* **Problem description**
Whatever lines the data contains, output all of them unchanged.

* **Exercise data**
--------------------

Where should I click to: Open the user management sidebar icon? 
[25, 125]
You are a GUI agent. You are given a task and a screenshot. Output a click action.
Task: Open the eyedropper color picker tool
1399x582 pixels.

--------------------

* **Solution to the problem**
Where should I click to: Open the user management sidebar icon? 
[25, 125]
You are a GUI agent. You are given a task and a screenshot. Output a click action.
Task: Open the eyedropper color picker tool
1399x582 pixels.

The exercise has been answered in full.